→ PROBLEM TO SOLVE
Beginning with the line below that contains "Viewport: 1024px width, 576px height." and ending with the line that contains "Task: Click the Print icon in toolbar", retype every line exactly. Pictures are not copied.

*** Begin section ***

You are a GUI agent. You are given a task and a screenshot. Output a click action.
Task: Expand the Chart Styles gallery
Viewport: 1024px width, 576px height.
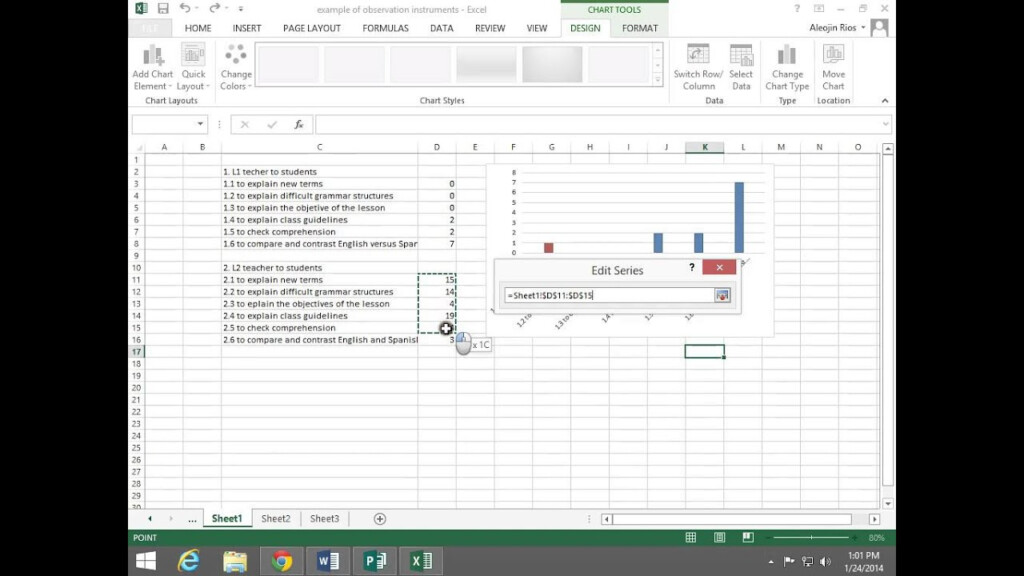(657, 80)
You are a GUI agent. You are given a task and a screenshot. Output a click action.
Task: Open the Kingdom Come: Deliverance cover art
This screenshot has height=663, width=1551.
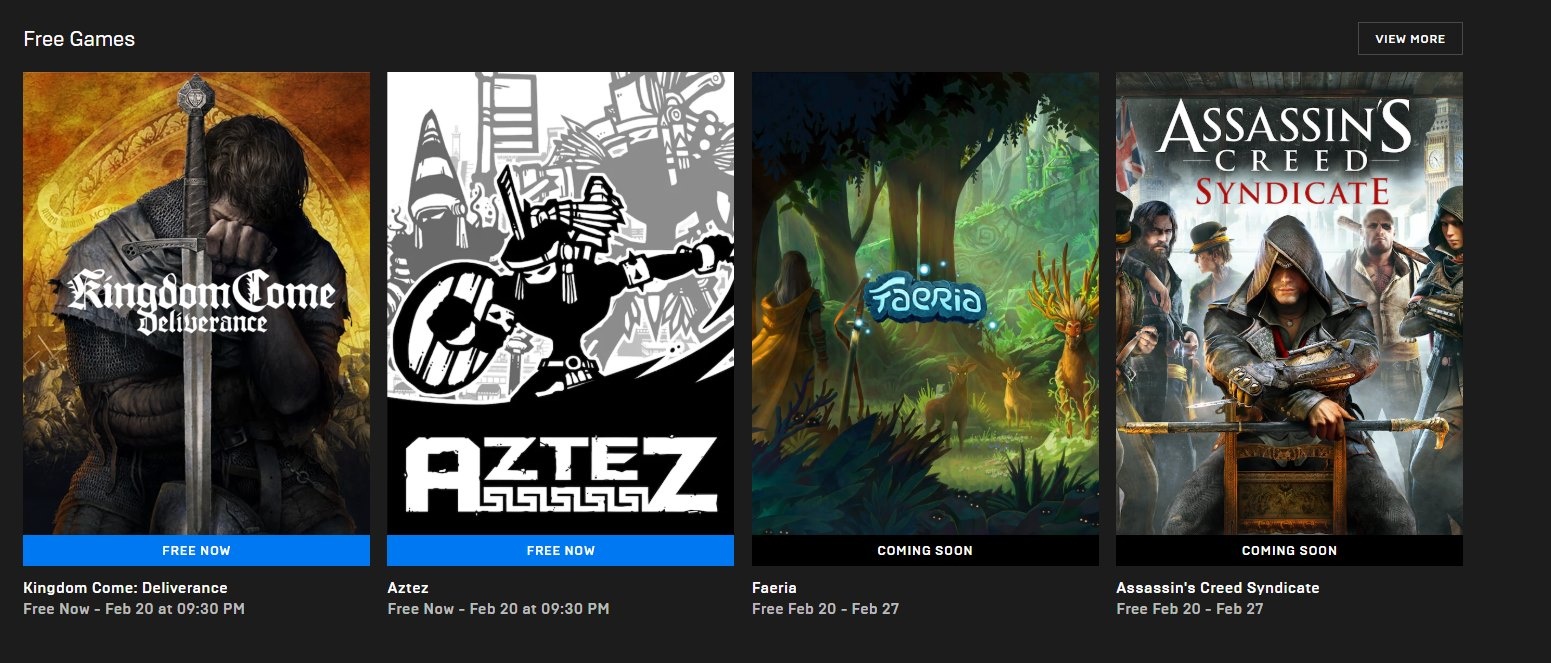pyautogui.click(x=196, y=303)
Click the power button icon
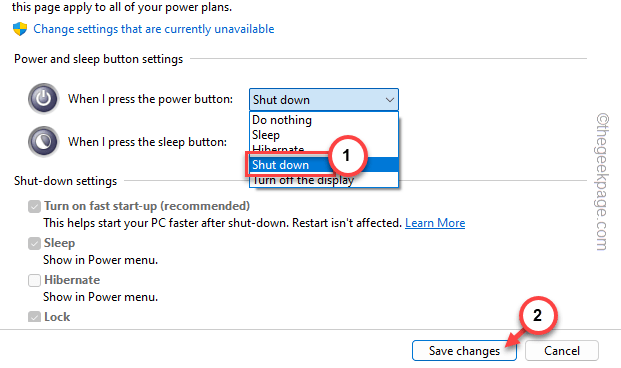This screenshot has width=621, height=368. [x=44, y=98]
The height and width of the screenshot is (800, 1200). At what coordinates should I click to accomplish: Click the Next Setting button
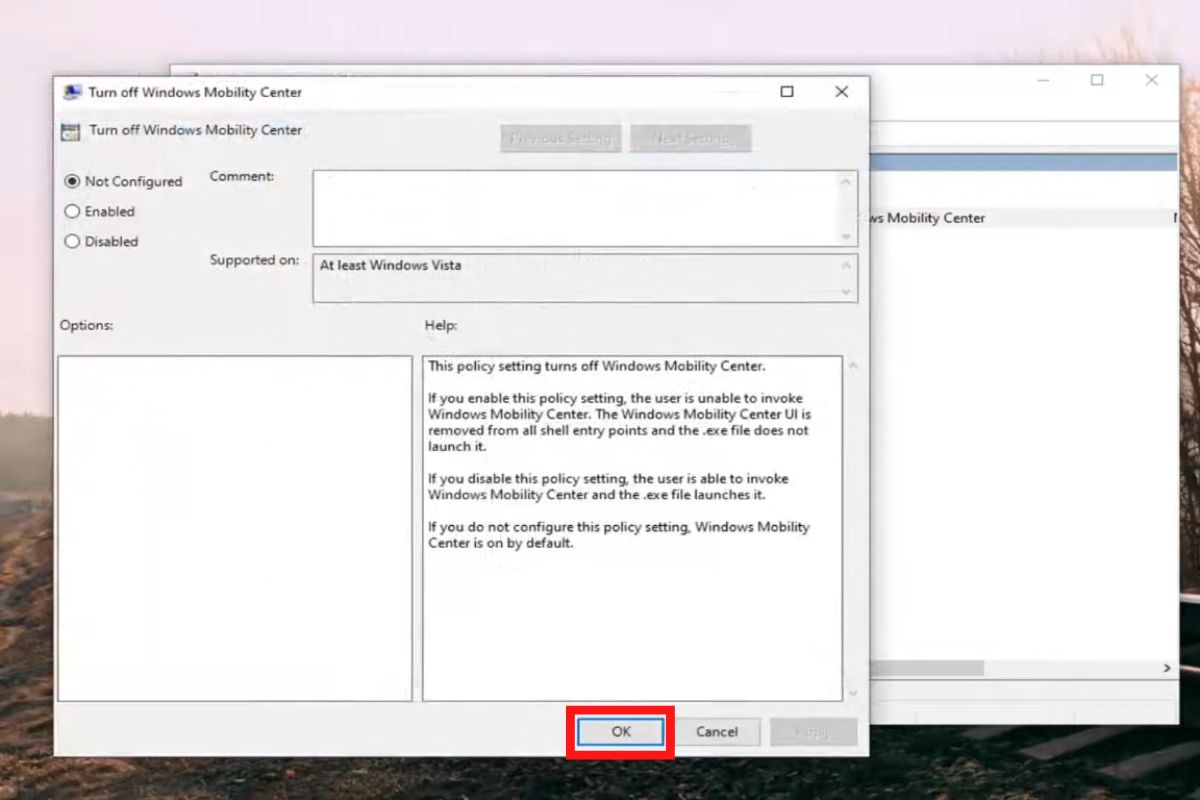pos(689,138)
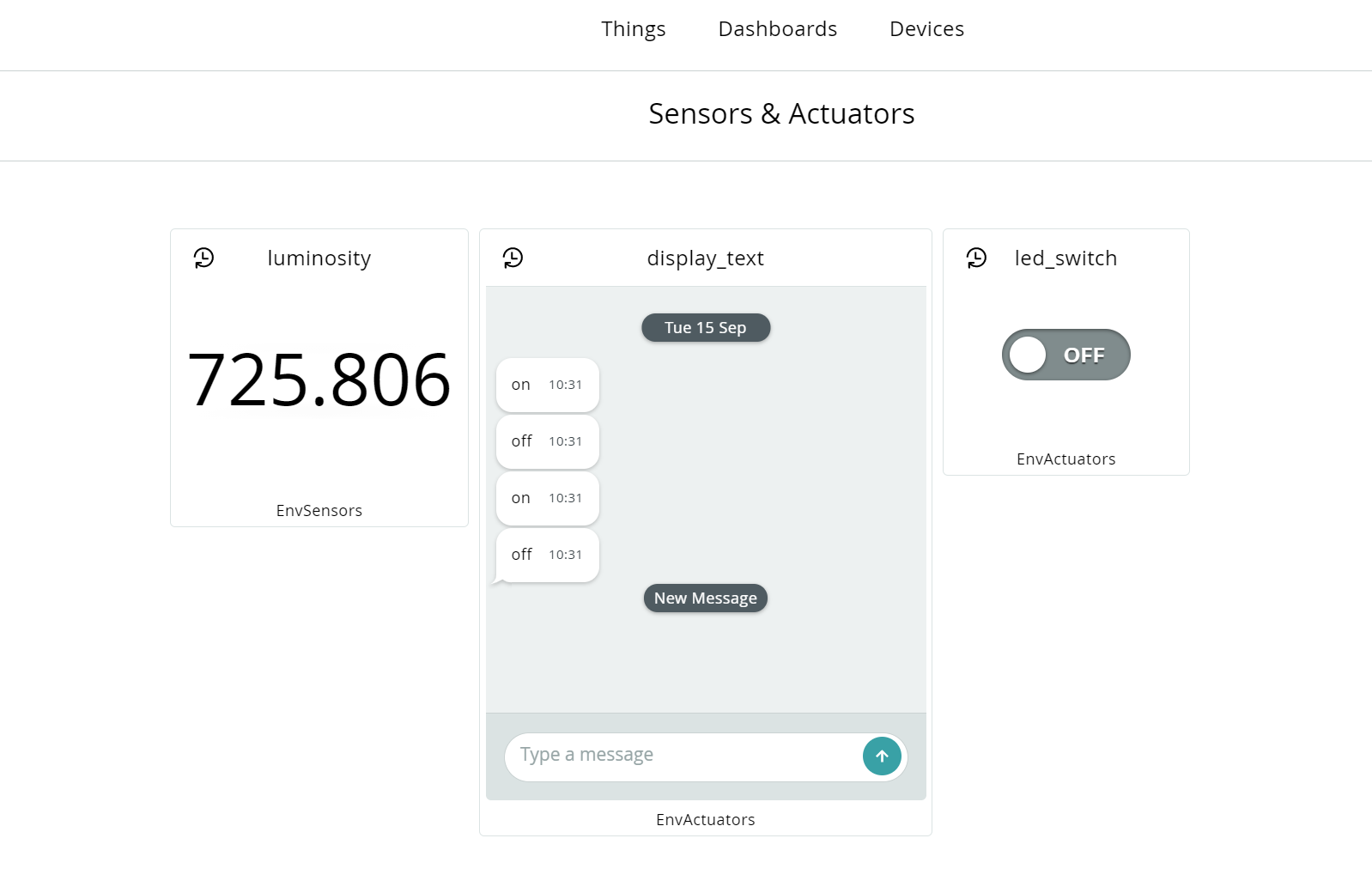1372x893 pixels.
Task: Select the first 'off' message bubble
Action: (548, 441)
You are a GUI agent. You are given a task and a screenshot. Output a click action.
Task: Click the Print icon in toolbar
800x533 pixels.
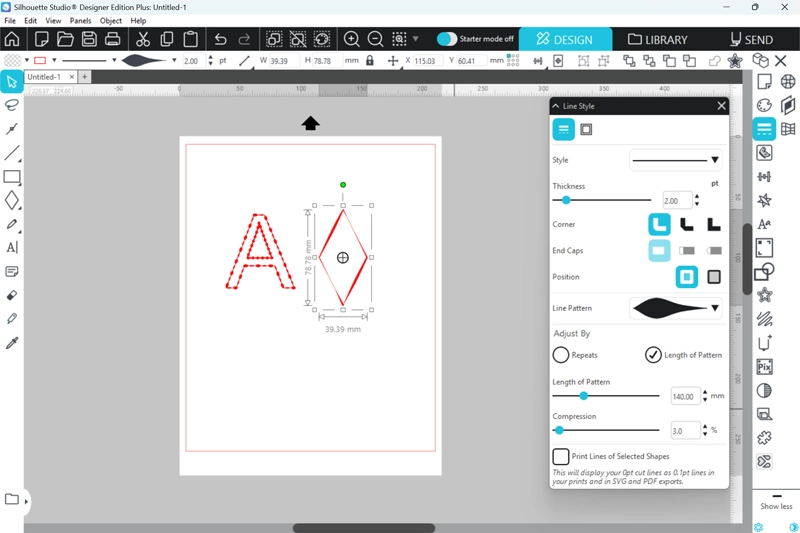pyautogui.click(x=113, y=39)
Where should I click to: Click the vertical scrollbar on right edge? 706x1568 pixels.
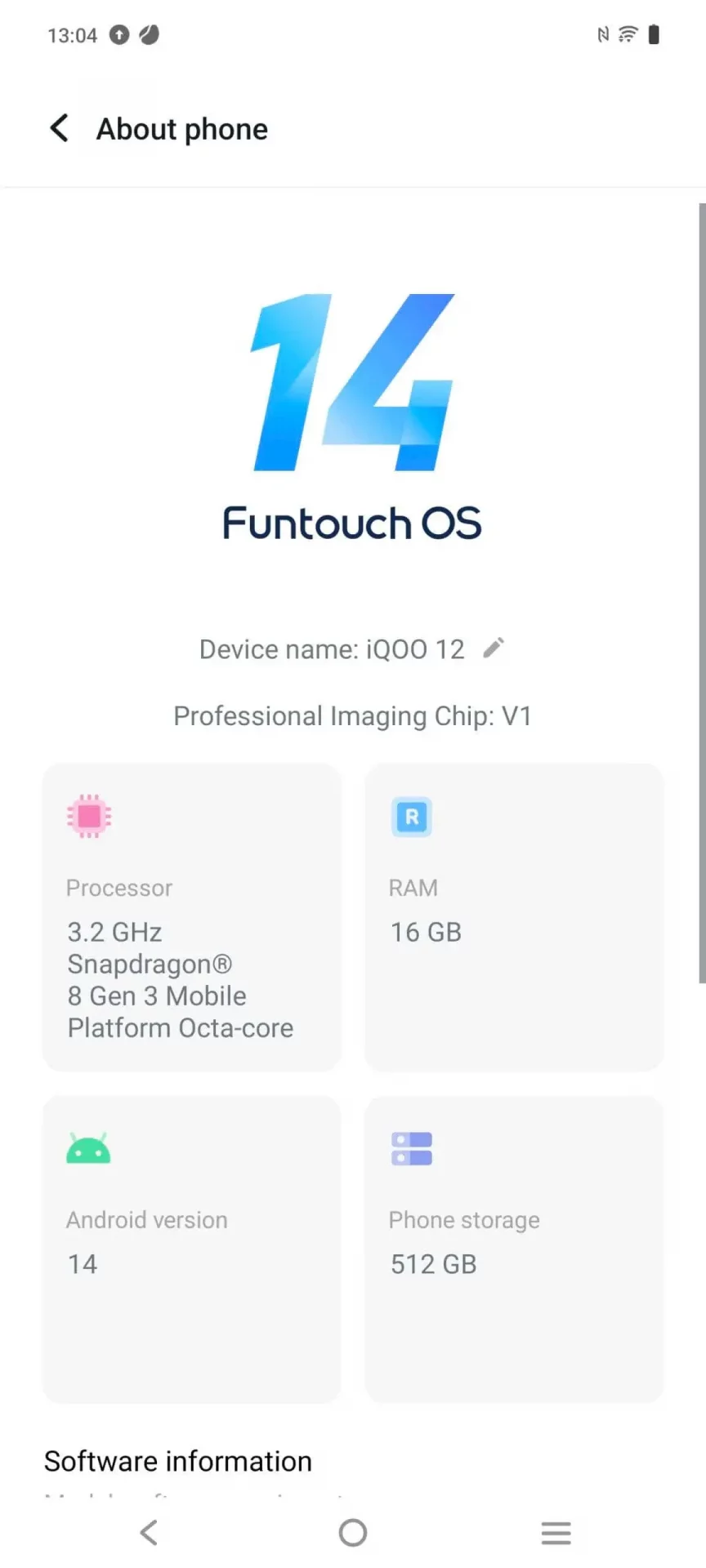click(x=702, y=592)
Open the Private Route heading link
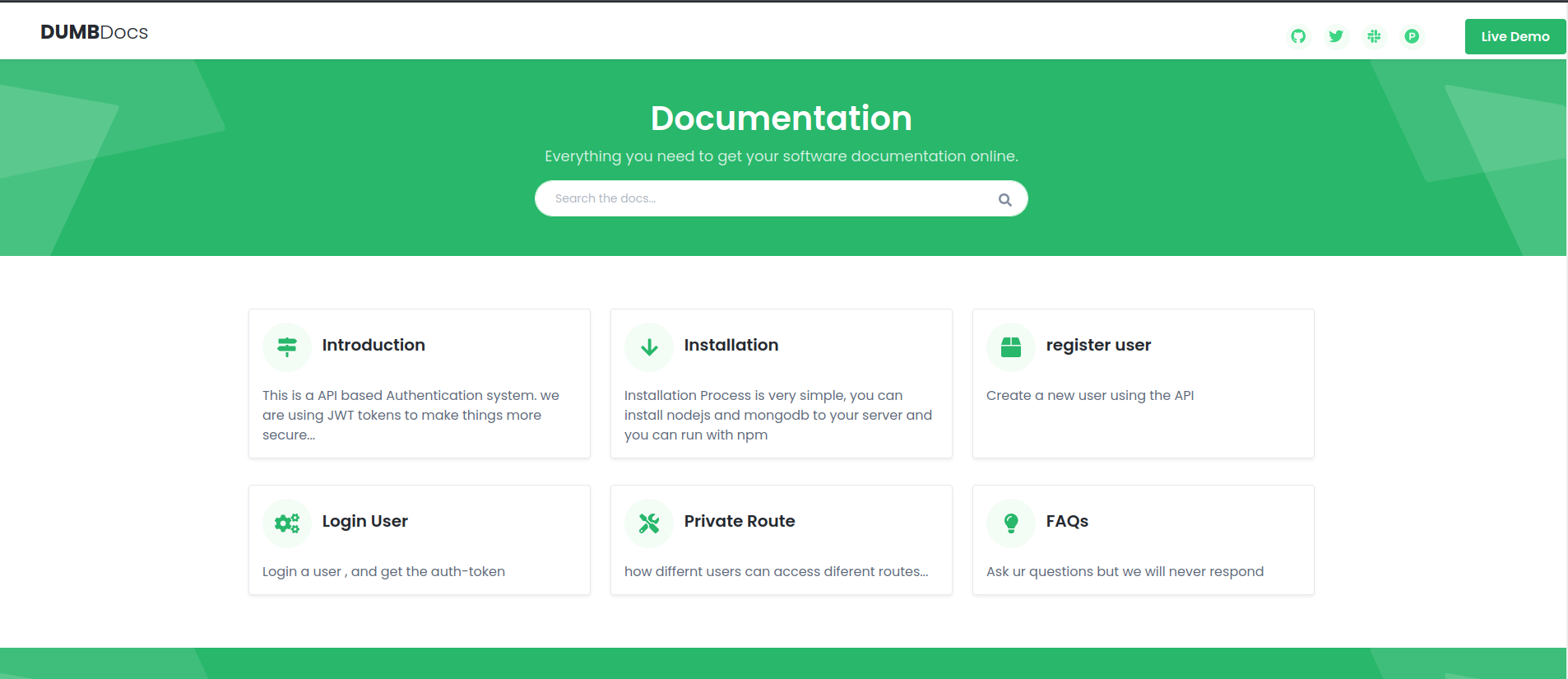This screenshot has height=679, width=1568. (x=740, y=521)
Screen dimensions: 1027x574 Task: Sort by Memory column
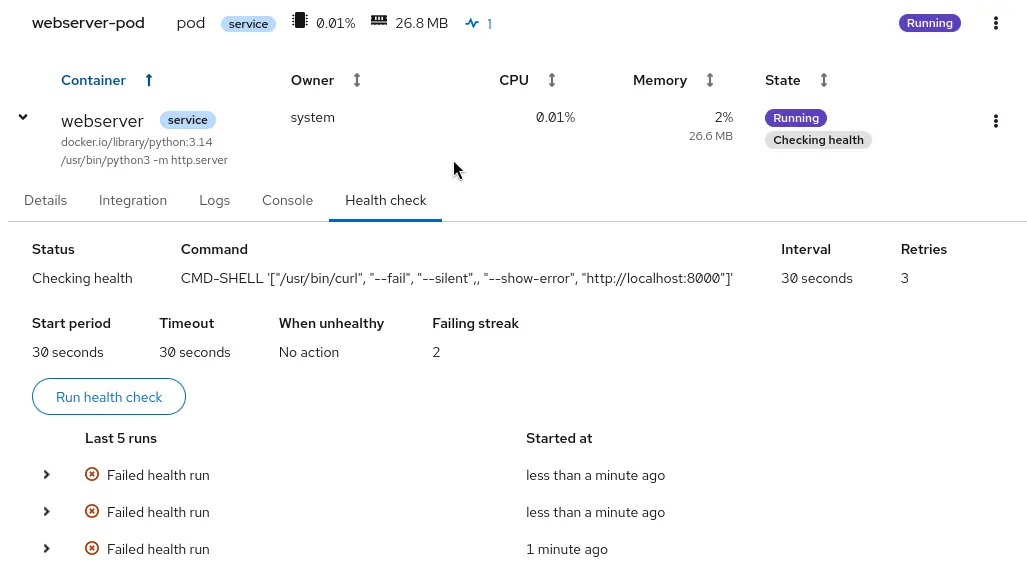[x=709, y=80]
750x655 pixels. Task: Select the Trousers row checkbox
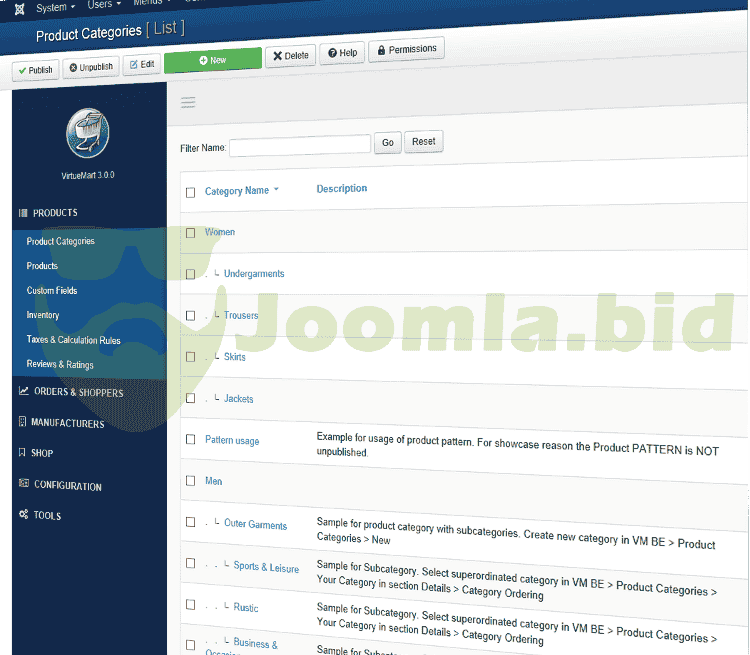coord(190,316)
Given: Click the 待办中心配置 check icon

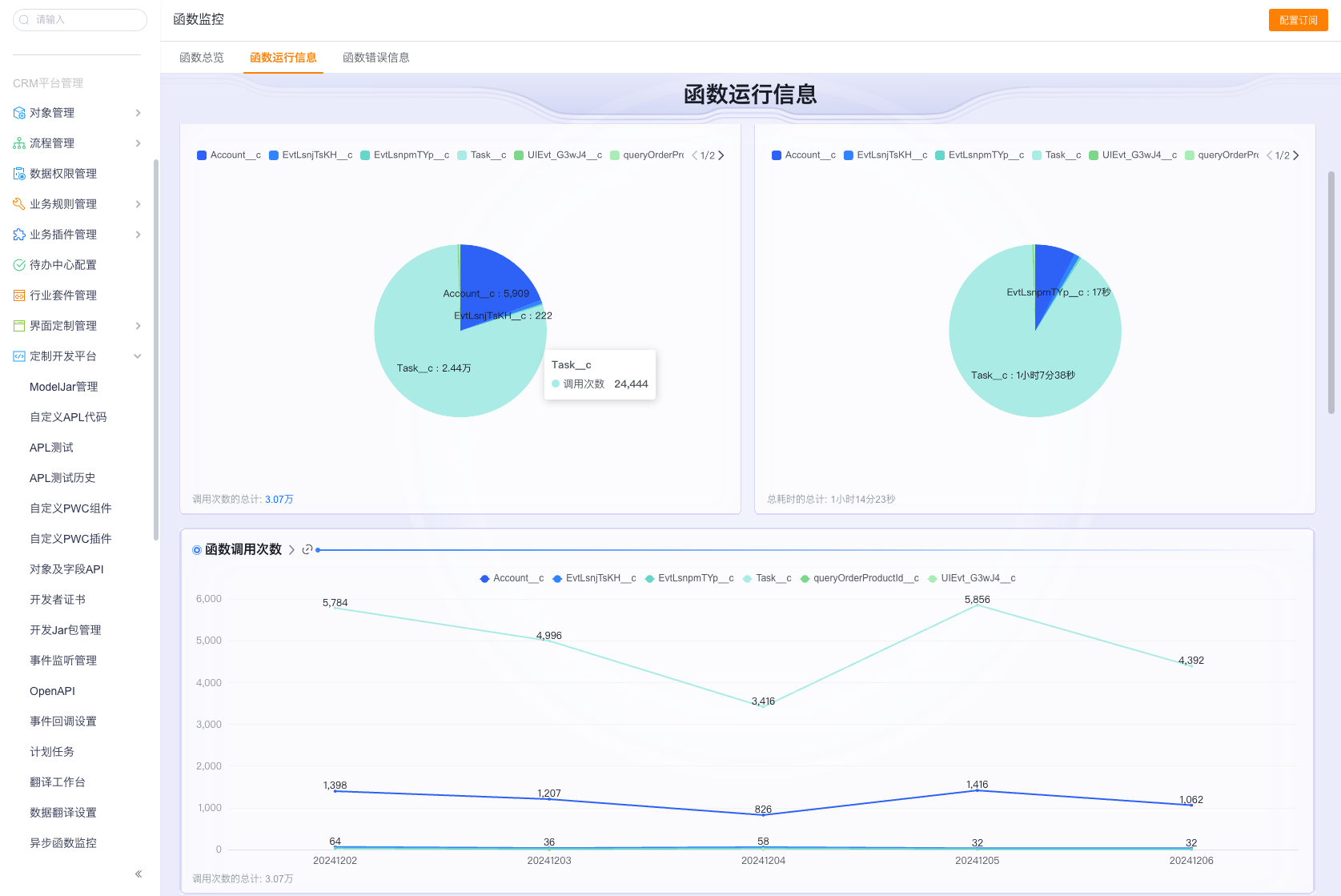Looking at the screenshot, I should [19, 265].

*** End section ***

→ OUTPUT FOR THIS TASK
Viewport: 1024px width, 576px height.
(657, 80)
You are a GUI agent. You are given a task and a screenshot. Output a click action.
Task: Open the Kingdom Come: Deliverance cover art
This screenshot has height=663, width=1551.
pyautogui.click(x=196, y=303)
Click the power button icon
This screenshot has width=621, height=368. [x=44, y=98]
The height and width of the screenshot is (800, 1200). At what coordinates should I click to accomplish: Click the Next Setting button
pos(689,138)
1372x893 pixels.
Task: Select the first 'off' message bubble
Action: (548, 441)
You are a GUI agent. You are given a task and a screenshot. Output a click action.
Task: Click the Print icon in toolbar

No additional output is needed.